Delapan, kita tidak menyadari bahwa pada zaman edan keterbukaan media ini, khususnya media sosial, terlalu mudah dan tanpa merasa berdosa, ada saja pihak-puhak yang dengan sengaja merekayasa foto-foto/video, mendramatisir dan kemudian meviralkannya. Bahkan mereka membumbui video-video itu dengan komentar-komentar dalil-dalil keagamaan sebagai hiasannya. Dengan itu pula, kemudian merasa telah menang mengalahkan musuh (baca: Amerika).
Sembilan, memperhatikan respon luas umat Islam yang kurang simpati atas peristiwa kebakaran itu, saya berprasangka, “jangan-jangan respon ini adalah bagian dari inferiority complex (jiwa inferior) yang melanda umat saat ini”. Sebesar, sehebat dan sepenting itukah Amerika di mata umat Islam termasuk umat Islam Indonesia?

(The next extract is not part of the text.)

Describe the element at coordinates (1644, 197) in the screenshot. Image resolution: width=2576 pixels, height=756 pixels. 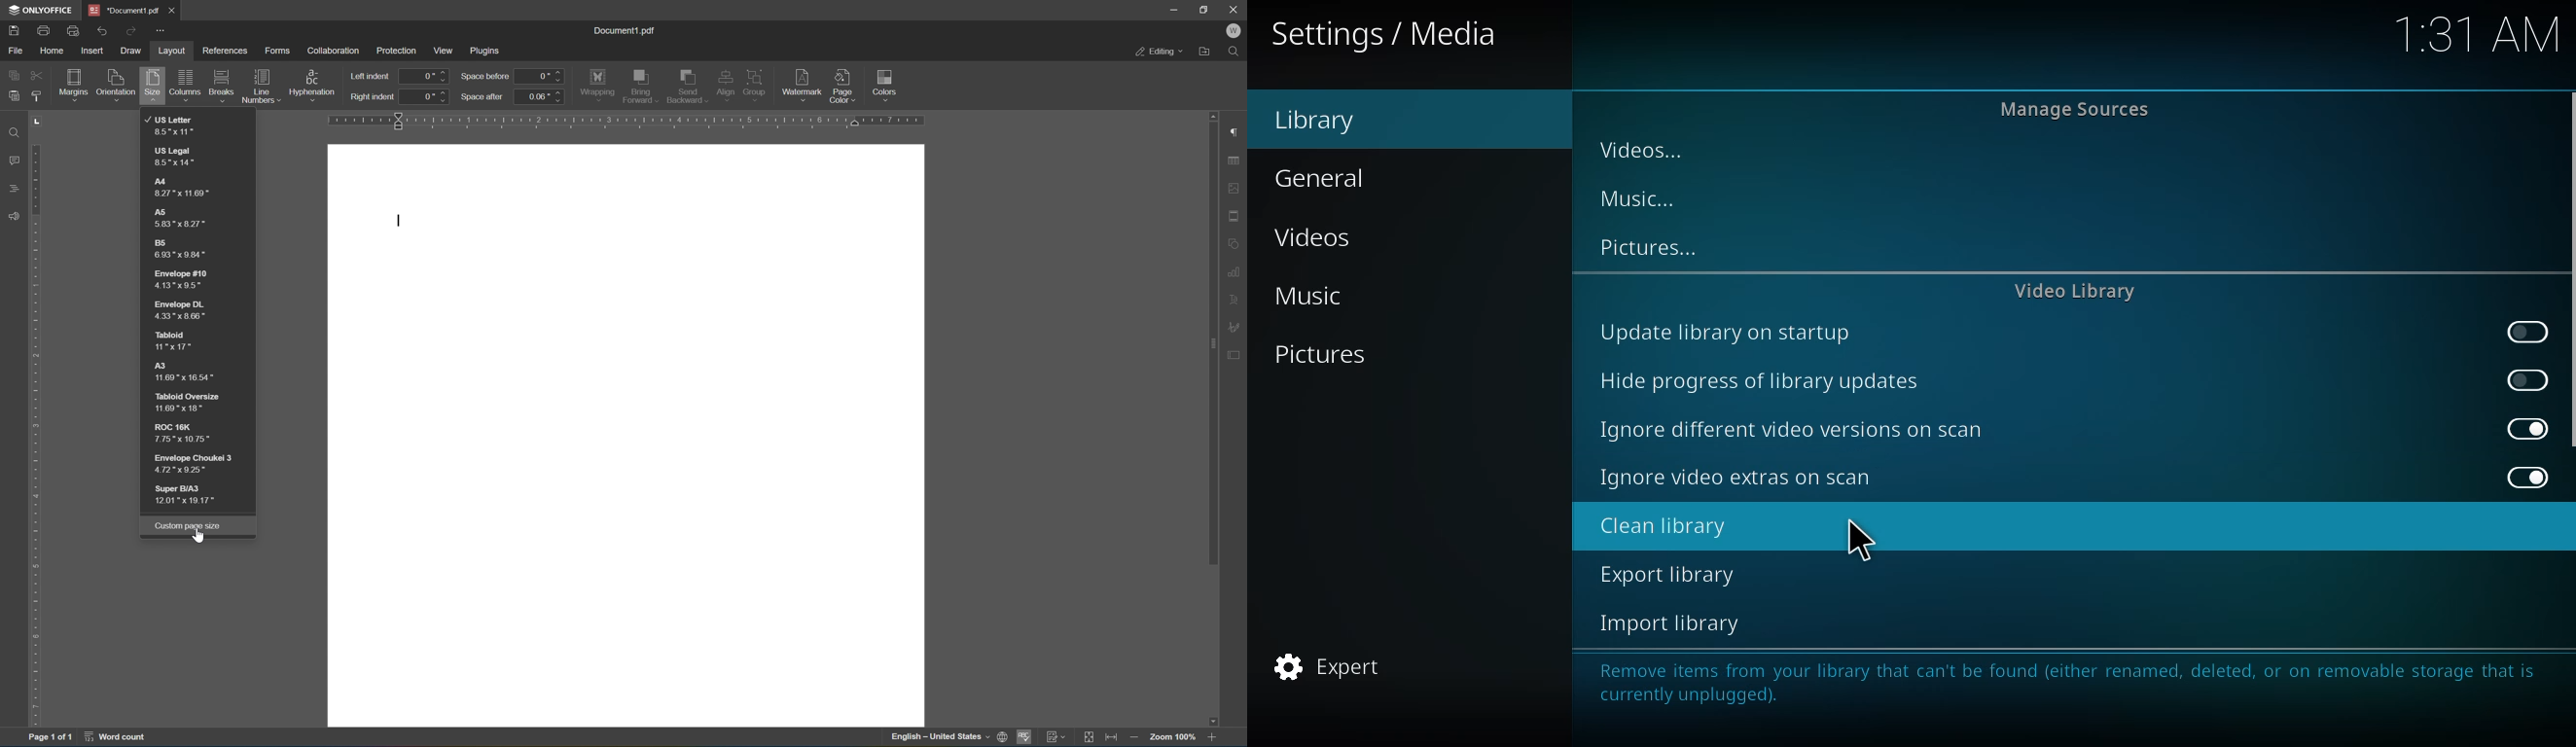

Akhirnya, catatan saya ini tidak sama sekali menihilkan pentingnya untuk mengkritisi dengan segala daya yang ada atas kejahatan Amerika. Kita harus tetap melawan dan mengkritisi atas keterlibatan AS dalam membantu pembunuhan massal dan genosida atas Gaza, atau kejahatan kemanusiaan Israel yang mendapat dukungan penuh dari AS.
Namun juga tidak bisa kita menutup mata bahwa Amerika adalah bangsa (nation), bukan hanya pemerintah (government) memilki nilai-nilai positif yang perlu mendapat apresiasi. Satu, kebebasan beragama bagi komunitas Muslim di AS, termasuk dalam hal mendakwahkan agama ini. Dua, masyarakat AS memiliki kebebasan untuk mengkritisi pemerintahnya atas “blindness” (kebutaan) dan “heartlessness” (tidak punya hati) atas pembunuhan massal dan genosida di Gaza.
Komunitas Muslim Amerika memegang nilai “wasathiyah” atau memilih bersikap tawazun dalam menyikapi semua hal. Siap bekerja sama atas prinsip saling menghormati (mutual respect). Dan siap mengkritisi setajam-tajamnya untuk tujuan perbaikan (constructive criticism). Kami sadar jika perjalanan kami masih panjang. Jalan-jalan dan jembatan itu harus tetap kami pelihara agar kami tidak terjatuh ke dalam jurang kebinasaan. Wallahu a’lam!